Special forces have captured a foothold in the city’s east, and have been advancing slowly over the past week to avoid casualties and civilian deaths as ISIS fighters emerge to attack from the dense, urban landscape, often with armor-plated suicide car bombs.

The militants struck back against special forces in Qadisiya a day earlier, Maj. Gen. Sami al-Aridi said. Two dozen men wearing suicide vests charged the front lines, setting off a three-hour battle that killed 20 militants and severely wounded a special forces soldier.

The Iraqi armed forces do not release official casualty figures, but field medics have noted dozens of killed and wounded since the operation to liberate the city began on Oct. 17.
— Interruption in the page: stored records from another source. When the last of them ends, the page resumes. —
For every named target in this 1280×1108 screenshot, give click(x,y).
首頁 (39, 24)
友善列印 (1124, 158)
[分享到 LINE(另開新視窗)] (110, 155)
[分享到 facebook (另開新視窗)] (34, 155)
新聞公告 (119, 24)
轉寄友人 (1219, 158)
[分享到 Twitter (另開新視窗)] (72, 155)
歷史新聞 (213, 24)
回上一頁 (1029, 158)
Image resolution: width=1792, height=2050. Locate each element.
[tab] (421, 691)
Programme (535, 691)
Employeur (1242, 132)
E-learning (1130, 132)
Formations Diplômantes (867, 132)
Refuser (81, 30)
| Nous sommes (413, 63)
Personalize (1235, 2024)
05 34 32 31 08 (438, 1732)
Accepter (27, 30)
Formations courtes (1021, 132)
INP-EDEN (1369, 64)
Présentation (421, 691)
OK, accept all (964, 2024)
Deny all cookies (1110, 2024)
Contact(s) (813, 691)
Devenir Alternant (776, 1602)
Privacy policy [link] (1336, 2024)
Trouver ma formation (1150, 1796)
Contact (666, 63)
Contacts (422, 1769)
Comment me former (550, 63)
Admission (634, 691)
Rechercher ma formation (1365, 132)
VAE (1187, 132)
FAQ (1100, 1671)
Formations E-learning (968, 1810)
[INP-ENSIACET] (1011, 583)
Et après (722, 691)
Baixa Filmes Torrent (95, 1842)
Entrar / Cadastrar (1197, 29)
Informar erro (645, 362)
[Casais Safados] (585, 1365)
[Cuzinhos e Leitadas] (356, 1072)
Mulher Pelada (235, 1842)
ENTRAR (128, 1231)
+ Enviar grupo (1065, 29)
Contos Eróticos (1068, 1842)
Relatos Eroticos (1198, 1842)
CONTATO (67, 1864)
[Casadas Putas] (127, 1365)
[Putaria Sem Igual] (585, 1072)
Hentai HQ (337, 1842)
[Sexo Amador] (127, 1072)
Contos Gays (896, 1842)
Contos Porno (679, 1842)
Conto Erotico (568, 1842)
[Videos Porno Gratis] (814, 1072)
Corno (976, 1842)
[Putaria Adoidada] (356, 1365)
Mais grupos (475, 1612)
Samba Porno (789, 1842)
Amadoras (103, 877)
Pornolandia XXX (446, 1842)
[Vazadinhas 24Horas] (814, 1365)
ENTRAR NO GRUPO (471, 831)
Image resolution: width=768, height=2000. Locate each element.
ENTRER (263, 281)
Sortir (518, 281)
At a news conference outside Mosul, Col. John Dorrian, a spokesman for the US-led forces supporting the operation, said airstrikes had so far destroyed 59 suicide car bombs and over 80 tunnels.

“We will continue to strike the enemy for as long as it takes for the Iraqi flag to be raised over Mosul and every other corner of this country,” he said, adding that the coalition had conducted over 4,000 strikes with air power and artillery since the campaign began.

The United Nations meanwhile said smoke from oil wells and a chemical plant torched by ISIS near Mosul has forced over 1,500 people to seek medical treatment for respiratory problems.